▶ [What is needed]: Pick every line from the data below that contains the string "will" and copy it.

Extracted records
------------------------------------------------

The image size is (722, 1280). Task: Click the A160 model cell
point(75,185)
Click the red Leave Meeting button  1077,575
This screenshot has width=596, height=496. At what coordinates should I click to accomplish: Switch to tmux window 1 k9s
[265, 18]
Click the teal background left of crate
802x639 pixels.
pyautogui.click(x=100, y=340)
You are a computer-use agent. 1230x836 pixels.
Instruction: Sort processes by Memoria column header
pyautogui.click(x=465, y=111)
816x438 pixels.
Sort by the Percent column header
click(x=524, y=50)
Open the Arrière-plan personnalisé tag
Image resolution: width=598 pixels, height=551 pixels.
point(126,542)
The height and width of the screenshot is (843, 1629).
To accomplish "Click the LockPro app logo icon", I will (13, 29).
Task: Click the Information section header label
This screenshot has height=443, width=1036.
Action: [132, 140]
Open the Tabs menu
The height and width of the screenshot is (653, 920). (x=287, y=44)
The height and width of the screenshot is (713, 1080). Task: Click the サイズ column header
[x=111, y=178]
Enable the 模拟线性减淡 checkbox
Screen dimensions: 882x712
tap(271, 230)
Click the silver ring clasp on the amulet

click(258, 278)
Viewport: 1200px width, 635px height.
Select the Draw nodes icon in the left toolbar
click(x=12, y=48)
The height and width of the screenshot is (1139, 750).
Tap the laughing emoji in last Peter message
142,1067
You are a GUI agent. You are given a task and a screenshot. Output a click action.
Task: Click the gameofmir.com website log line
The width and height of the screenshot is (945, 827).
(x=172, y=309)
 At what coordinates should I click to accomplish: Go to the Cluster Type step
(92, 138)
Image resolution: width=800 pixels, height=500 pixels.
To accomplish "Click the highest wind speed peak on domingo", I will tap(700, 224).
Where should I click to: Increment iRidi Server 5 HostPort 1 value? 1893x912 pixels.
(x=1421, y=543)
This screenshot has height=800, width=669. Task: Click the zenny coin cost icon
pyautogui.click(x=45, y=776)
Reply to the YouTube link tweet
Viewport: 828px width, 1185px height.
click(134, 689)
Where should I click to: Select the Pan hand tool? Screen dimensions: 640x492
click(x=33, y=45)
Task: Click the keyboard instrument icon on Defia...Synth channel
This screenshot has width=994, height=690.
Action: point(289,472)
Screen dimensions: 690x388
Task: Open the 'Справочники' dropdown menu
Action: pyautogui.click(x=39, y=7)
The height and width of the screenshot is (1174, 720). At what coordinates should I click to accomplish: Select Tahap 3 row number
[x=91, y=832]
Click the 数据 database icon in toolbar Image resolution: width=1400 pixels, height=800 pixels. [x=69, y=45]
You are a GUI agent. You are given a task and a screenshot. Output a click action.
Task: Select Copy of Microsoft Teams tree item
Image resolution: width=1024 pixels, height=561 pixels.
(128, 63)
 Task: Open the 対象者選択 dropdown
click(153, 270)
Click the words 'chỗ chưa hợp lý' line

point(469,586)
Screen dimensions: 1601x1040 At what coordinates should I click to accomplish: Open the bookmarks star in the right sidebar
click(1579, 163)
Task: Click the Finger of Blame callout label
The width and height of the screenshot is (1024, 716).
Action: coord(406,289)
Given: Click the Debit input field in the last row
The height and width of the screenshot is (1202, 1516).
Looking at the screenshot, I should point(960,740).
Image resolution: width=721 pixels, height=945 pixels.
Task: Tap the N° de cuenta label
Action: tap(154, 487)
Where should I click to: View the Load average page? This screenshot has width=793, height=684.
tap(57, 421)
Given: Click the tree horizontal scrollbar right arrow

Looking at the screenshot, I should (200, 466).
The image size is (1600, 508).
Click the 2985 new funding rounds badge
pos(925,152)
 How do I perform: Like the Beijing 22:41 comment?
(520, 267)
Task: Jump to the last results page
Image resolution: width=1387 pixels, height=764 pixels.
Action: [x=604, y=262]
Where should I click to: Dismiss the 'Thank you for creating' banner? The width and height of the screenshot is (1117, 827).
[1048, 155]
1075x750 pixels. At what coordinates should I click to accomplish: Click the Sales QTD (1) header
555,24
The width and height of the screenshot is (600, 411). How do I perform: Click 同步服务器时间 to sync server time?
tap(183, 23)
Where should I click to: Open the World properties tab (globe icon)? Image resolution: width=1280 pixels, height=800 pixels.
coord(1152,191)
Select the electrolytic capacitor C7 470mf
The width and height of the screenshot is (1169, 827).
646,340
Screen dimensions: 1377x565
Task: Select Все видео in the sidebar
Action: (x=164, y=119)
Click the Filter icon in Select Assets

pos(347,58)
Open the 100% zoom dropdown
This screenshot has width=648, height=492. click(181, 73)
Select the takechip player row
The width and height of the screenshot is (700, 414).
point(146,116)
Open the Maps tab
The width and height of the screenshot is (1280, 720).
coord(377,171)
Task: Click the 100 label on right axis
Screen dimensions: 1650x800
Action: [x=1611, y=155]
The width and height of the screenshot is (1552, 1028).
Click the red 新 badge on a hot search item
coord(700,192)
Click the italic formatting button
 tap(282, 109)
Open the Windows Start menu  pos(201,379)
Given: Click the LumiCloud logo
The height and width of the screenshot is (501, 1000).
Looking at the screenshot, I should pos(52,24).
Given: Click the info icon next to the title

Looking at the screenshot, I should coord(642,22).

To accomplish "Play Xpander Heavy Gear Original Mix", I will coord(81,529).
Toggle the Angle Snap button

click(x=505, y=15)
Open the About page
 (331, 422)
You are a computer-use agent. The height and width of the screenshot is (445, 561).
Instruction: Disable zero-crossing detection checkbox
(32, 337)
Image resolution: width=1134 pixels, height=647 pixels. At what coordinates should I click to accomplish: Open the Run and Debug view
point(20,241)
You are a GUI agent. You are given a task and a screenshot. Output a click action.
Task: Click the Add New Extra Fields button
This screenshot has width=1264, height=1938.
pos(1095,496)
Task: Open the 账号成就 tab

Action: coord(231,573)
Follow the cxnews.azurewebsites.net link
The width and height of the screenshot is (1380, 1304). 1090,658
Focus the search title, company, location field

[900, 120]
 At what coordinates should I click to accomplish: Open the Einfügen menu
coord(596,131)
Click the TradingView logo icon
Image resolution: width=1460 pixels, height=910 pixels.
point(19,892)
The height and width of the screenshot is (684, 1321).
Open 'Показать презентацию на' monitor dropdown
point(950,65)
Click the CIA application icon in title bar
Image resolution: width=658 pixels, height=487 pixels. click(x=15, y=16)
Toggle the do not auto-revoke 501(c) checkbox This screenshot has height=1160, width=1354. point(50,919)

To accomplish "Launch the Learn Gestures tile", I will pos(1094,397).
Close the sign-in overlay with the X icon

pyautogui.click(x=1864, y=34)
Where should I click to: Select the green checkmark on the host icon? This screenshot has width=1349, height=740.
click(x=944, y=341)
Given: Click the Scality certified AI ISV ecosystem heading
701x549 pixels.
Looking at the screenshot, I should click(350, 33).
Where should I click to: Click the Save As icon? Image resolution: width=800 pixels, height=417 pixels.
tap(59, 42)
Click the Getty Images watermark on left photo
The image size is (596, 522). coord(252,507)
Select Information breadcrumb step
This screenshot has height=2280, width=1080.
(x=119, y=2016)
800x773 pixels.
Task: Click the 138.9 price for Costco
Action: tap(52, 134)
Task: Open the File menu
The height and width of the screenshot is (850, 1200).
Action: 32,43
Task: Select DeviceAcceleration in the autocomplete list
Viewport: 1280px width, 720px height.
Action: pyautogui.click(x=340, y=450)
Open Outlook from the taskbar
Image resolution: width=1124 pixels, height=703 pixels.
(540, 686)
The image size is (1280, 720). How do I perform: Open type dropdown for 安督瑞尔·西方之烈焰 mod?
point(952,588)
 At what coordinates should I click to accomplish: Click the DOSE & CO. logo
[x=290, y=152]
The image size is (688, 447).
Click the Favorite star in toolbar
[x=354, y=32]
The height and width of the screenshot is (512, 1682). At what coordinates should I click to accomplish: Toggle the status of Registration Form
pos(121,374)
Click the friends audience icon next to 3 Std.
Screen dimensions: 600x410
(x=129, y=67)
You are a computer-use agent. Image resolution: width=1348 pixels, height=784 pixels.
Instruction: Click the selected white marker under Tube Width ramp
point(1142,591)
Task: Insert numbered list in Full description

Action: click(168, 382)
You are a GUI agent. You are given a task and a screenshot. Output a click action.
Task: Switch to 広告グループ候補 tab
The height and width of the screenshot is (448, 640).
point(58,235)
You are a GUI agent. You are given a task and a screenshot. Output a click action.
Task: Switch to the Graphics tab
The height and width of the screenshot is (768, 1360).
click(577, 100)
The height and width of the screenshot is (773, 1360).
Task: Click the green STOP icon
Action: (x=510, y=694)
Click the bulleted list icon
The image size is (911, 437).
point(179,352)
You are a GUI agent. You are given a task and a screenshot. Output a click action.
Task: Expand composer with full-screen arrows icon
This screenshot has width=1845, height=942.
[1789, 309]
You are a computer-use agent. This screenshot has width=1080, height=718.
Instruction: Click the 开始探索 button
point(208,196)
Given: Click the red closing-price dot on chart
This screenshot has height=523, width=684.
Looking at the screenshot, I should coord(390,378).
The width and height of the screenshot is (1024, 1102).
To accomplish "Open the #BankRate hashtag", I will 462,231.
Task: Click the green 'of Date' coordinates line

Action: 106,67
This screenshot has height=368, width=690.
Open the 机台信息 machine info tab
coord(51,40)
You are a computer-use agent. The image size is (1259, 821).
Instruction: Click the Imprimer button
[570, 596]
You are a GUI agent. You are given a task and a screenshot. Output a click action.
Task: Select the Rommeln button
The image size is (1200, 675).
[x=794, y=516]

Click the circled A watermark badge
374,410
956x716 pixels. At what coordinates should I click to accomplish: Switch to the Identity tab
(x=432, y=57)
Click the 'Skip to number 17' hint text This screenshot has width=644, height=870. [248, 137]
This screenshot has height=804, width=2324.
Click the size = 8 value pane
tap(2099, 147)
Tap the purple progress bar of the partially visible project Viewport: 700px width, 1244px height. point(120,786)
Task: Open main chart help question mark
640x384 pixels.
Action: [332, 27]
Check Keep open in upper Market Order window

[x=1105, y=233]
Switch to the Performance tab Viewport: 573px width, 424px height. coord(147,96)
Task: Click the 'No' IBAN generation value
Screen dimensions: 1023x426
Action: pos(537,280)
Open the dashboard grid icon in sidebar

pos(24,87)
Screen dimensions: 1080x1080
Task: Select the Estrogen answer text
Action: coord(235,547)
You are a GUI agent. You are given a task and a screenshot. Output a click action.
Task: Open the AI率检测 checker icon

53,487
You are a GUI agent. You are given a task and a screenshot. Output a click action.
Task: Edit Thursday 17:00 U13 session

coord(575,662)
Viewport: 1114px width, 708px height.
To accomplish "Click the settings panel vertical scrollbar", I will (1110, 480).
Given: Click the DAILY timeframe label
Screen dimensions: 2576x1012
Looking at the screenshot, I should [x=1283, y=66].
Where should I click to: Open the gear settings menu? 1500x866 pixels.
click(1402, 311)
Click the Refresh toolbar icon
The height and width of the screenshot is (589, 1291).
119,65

------------------------------------------------

▶ [Answer section]:
To accomplish "Click the LockPro app logo icon", I will (13, 29).
To accomplish "Click the highest wind speed peak on domingo", I will tap(700, 224).
To accomplish "Play Xpander Heavy Gear Original Mix", I will coord(81,529).
To accomplish "Launch the Learn Gestures tile", I will pos(1094,397).
To accomplish "Open the #BankRate hashtag", I will 462,231.
To accomplish "Click the settings panel vertical scrollbar", I will (1110, 480).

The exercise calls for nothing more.